I have moved a lot of times in my life – as I probably mentioned to every person in my vicinity over the past year – and I remember from a very young age, the difficulty of changing your environment on a two to three year basis. Although until the age of 11 I was homeschooled – which will probably make anyone reading this go : what on earth can be hard about moving, if you learn at home? – leaving the house I loved, the garden I used to play with my siblings (and the occasional friend) in and just a certain routine, was always a difficult mission to accomplish. Granted I was young, so when my parents got me a small suitcase to put my stuff in, I was easily and effectively appeased.
As the years went by, I began going to school and switching my environment became increasingly difficult. Arriving at a country, getting to know people, leaving them and being expected to repeat these steps, was a very hard and emotionally challenging process. And so I naturally began fearing the change of environments, and frankly, hated moving.
With all this (long) introduction in mind, I arrived in my host family in Ecuador – Over summer I was very apprehensive of what it will mean to live in yet another country.

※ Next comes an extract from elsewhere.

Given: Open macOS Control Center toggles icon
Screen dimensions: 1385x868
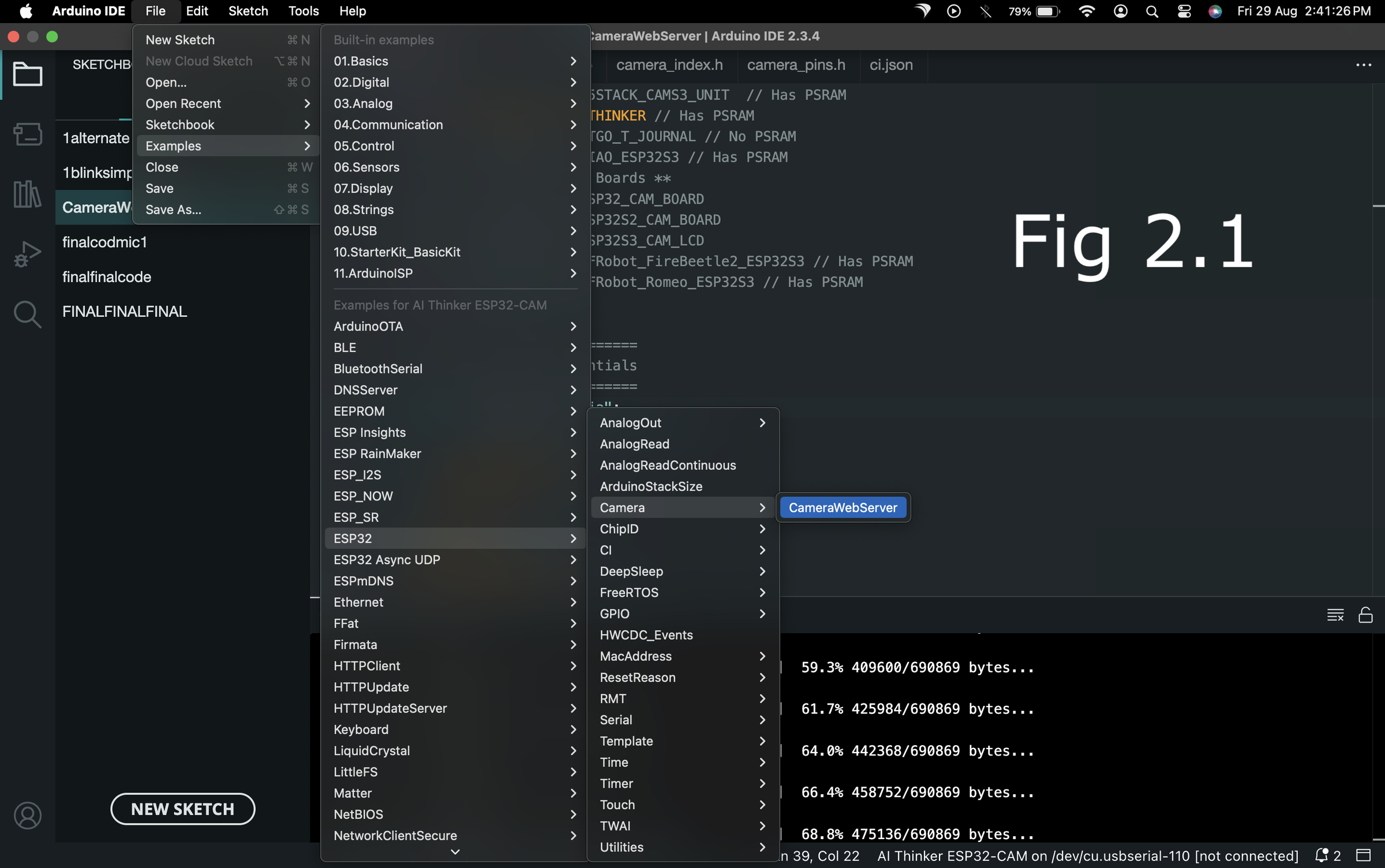Looking at the screenshot, I should pyautogui.click(x=1184, y=11).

How will I manage to go to a new environment, and build relationships/friendships whilst knowing that I’m there for only 6 and a half months. The first week was tough, like really tough, like not knowing any word besides “hi, good morning and can I help” tough. After my first month I was still sure that when the time will be up, it will be very easy to leave – I was young and innocent back then. As the time passed I was forced to immerse myself into my community. It took a long time with Spanish vocabulary, conjugations and all the rest of the language learning stuff – guys, stop saying Spanish is easy, it ain’t once you go beyond “Hola”.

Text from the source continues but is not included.